[Start of section]
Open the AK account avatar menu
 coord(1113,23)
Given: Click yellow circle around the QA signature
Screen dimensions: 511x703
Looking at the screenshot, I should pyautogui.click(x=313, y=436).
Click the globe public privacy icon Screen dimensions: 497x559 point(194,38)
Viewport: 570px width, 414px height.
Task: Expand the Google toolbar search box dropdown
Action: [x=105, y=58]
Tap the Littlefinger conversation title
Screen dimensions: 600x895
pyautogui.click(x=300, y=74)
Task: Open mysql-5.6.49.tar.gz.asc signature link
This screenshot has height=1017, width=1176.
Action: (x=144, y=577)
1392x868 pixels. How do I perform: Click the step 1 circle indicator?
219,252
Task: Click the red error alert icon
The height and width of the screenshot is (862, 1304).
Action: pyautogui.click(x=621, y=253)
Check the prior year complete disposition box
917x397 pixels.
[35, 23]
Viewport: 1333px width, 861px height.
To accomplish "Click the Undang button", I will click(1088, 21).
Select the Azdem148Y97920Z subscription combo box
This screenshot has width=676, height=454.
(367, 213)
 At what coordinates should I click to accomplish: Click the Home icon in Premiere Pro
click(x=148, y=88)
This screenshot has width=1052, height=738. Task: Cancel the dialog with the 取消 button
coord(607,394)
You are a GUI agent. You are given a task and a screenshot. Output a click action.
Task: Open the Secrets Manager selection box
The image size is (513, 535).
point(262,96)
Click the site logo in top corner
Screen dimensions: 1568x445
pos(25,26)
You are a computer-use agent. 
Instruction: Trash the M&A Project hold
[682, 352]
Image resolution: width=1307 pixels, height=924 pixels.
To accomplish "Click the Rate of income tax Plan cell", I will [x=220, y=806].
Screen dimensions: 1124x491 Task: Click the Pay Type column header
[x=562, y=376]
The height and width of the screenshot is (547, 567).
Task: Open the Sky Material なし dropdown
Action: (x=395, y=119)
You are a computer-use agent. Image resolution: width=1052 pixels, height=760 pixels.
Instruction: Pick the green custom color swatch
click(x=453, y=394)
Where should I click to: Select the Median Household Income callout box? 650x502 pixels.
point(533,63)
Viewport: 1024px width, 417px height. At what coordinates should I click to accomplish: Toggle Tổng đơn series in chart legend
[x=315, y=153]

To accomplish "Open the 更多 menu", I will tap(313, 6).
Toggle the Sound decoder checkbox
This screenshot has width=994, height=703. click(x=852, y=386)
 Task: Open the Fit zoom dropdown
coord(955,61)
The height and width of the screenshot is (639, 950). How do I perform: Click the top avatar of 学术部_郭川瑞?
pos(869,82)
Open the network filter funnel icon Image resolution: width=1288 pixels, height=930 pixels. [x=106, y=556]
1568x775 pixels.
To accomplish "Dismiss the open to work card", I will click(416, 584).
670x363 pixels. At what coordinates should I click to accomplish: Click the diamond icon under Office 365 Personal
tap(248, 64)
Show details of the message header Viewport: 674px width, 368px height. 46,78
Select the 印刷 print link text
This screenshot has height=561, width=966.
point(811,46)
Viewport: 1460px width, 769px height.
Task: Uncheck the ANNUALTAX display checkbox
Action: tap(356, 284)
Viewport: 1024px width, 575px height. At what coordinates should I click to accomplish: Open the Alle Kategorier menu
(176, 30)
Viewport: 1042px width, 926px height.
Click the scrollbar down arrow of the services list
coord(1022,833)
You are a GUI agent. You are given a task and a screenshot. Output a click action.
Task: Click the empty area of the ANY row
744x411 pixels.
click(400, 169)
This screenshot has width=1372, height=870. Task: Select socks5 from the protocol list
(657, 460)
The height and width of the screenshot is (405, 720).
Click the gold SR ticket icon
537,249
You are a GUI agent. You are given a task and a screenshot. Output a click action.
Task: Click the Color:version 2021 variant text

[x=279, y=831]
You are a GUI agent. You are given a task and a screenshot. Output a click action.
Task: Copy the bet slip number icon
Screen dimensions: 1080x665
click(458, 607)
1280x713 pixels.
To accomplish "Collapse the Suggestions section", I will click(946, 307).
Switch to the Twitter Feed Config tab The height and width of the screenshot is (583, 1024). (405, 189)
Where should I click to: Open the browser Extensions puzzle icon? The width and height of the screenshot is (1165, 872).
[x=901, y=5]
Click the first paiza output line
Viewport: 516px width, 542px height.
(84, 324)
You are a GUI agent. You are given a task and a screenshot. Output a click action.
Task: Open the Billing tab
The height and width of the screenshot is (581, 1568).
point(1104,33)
[End of section]
REQUIREMENT: Sift the data above for lines with "computer", then copy each one.

EXERCISE SOLUTION:
You are a computer-use agent. 
You are a computer-use agent. Image resolution: width=1052 pixels, height=760 pixels.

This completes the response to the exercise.